>> BEGIN Document text
# stuffed smoked portabella shrooms w/qview



## erain (Sep 7, 2008)

just a lil something i threw to gether to get done while brisket is resting. bought some of those big portabellas, yano softball diameter. i have never tried them before but we gonna wing this. i hope this turns into something edible. took the stems out of the shrooms, diced, a stick of celery also diced, a couple slices off a vidalia onion diced, and some minced garlic. sauted all in butter til tender(wanted to do it with some bacon and in the bacon fat but all outta bacon-bob gonna have a field day on this one!!!) so just used butter about a third a stick. added some pepper and some chefs shake and spooned equally into shrooms. topped off with mozzerella cheese balls-the fresh type mozzerella and into smoker. here a before pic



will put a finish pic and report on taste. like i said i have never had these mushrooms before but being i like all other mushrooms i see no reason why these would not be good. thks for ckin my qview!!!


----------



## okie joe (Sep 7, 2008)

Looking Good......have wanted to do them havent got to them yet by the info ya gave how could ya go wrong....


----------



## earache_my_eye (Sep 7, 2008)

Sounds good to me, erain!....I love portabellos....they're sort of a "meaty" mushroom, if you will.  They stand up well to various types of cooking without turning to mush.

Can't wait to see the qview!

L8r,
Eric


----------



## chef_boy812 (Sep 7, 2008)

befor I started reading I thought those were marshmallows. lmao.

Those sound great, I'll bet they will tast super.

The fresh mozzy, will weap alot of water, you may need to poke a drain hole or spoon off the excass water.

can't wait to see the finish


----------



## supervman (Sep 7, 2008)

Well E 
I see you got the neighbors watering the lawn again.


----------



## bb53chevpro (Sep 7, 2008)

Nice shrooms, Erain.


----------



## cowgirl (Sep 7, 2008)

Erain, lookin great! I wish I could be there for the taste test. 
	

	
	
		
		



		
			






If you don't like them, send them my way. :)


----------



## panhead (Sep 7, 2008)

wow those look great


----------



## panhead (Sep 7, 2008)

maybe a splash of marinara sauce on top before serving them would be nice,,,,,sorta like a little pizza


----------



## erain (Sep 7, 2008)
>> END Document text
The task:
Answer these from the stuffed portabella thread:
(a) What did erain sauté the filling in, and about how much of it?
(b) What does chef_boy812 say the fresh mozzarella will do?
(c) What does panhead suggest putting on top before serving?
>> BEGIN Available data
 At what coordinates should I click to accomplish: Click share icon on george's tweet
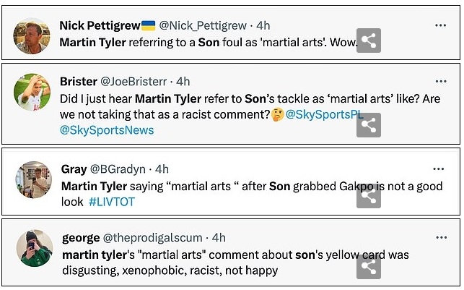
>> END Available data
Output of the task:
(a) Butter, about a third of a stick.
(b) It will weep a lot of water, so a drain hole may need to be poked or the excess water spooned off.
(c) A splash of marinara sauce.